Recorded information Start Marker

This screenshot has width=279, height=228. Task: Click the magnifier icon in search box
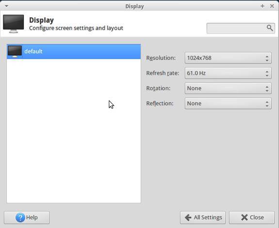point(270,28)
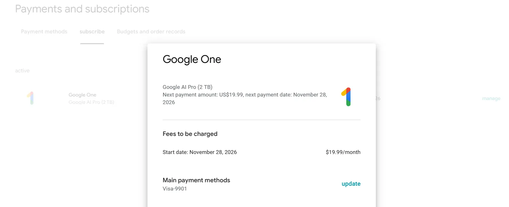
Task: Click the faded Google One icon in subscription list
Action: [30, 98]
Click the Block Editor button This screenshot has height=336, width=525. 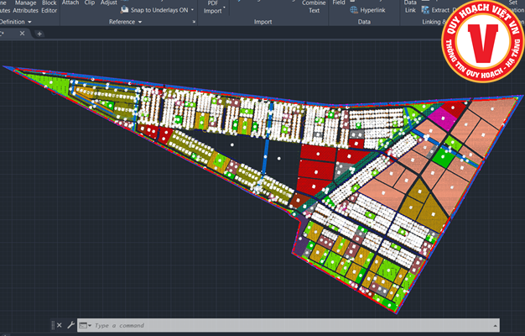tap(49, 7)
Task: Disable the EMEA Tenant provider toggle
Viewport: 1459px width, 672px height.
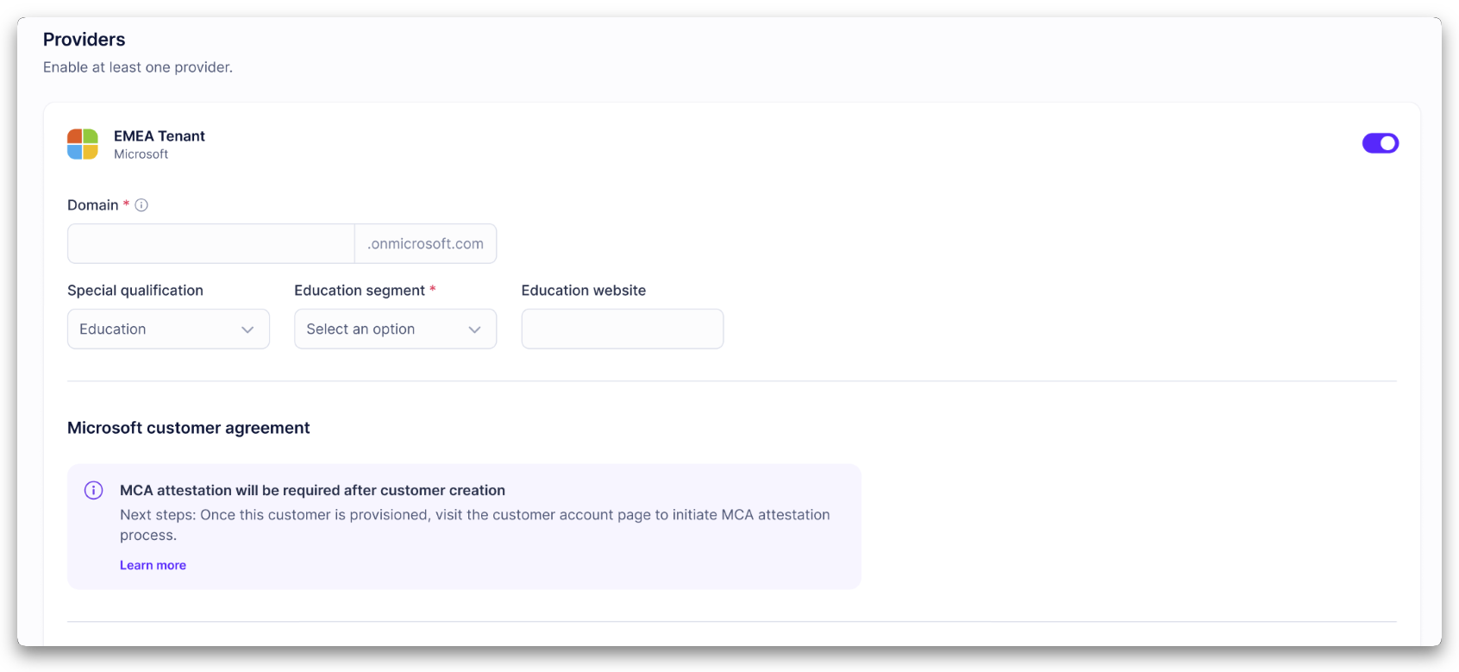Action: (1380, 143)
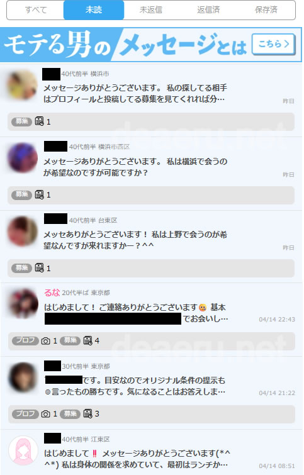Open the すべて tab
The image size is (304, 475).
click(x=35, y=10)
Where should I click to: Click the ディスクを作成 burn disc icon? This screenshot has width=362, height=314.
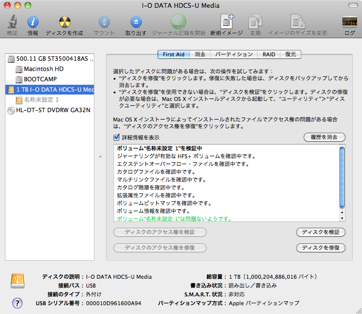tap(64, 22)
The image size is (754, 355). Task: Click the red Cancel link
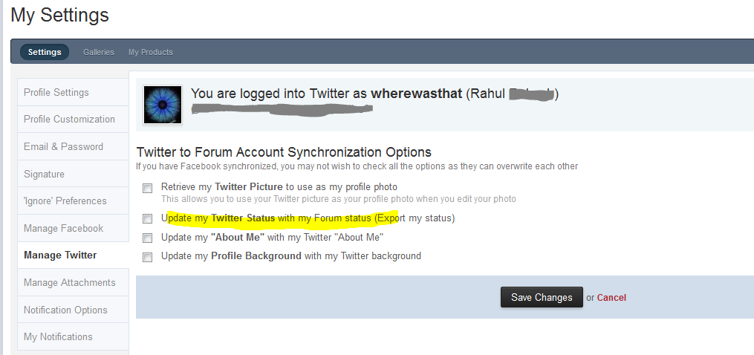tap(611, 298)
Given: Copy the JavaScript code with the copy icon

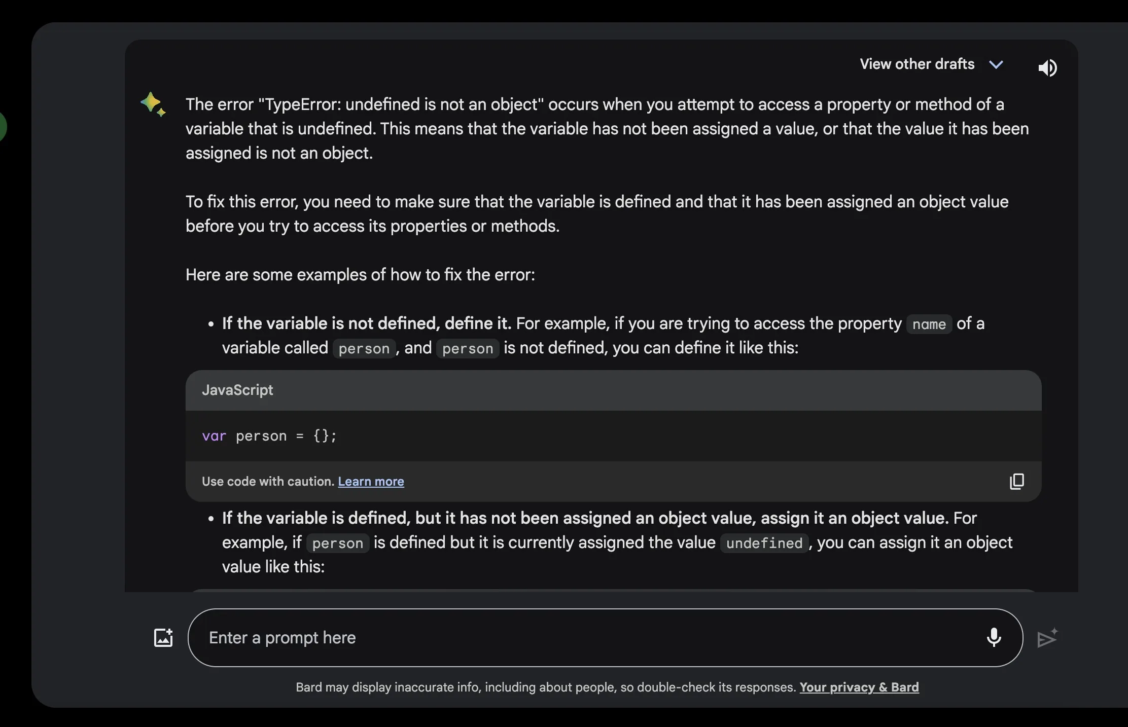Looking at the screenshot, I should coord(1016,481).

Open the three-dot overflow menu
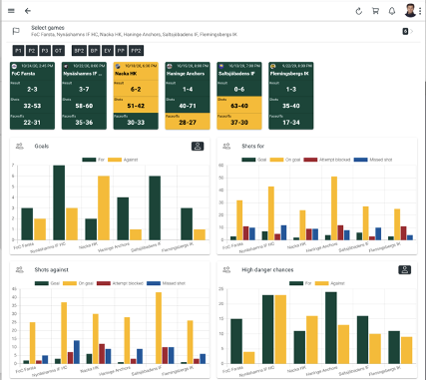[420, 11]
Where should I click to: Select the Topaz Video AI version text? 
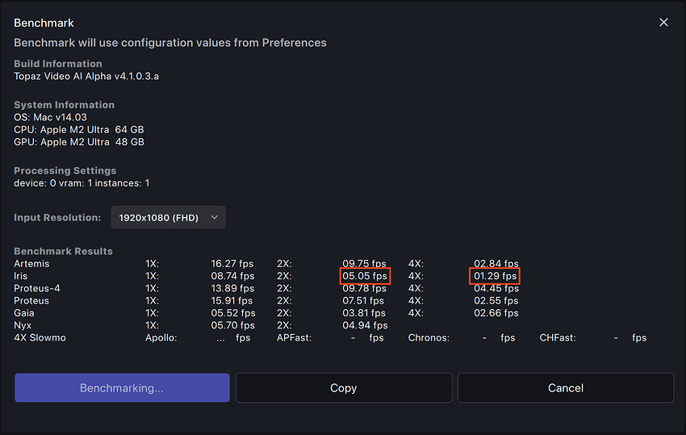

Recorded information End Marker

- **What the exercise asks**: Starting with the line that contains "Task: Disable the EMEA Tenant provider toggle" and ending with the last line of the data above, transcribe exactly those lines and no others, without pictures.

- **Exercise answer**:
Task: Disable the EMEA Tenant provider toggle
Viewport: 1459px width, 672px height.
Action: (1380, 143)
Open the すべて tab
The image size is (304, 475).
click(x=35, y=10)
Where should I click to: Click the ディスクを作成 burn disc icon? This screenshot has width=362, height=314.
tap(64, 22)
The image size is (754, 355). Task: Click the red Cancel link
tap(611, 298)
Given: Copy the JavaScript code with the copy icon

Looking at the screenshot, I should coord(1016,481).

Open the three-dot overflow menu
[420, 11]
Where should I click to: Select the Topaz Video AI version text? 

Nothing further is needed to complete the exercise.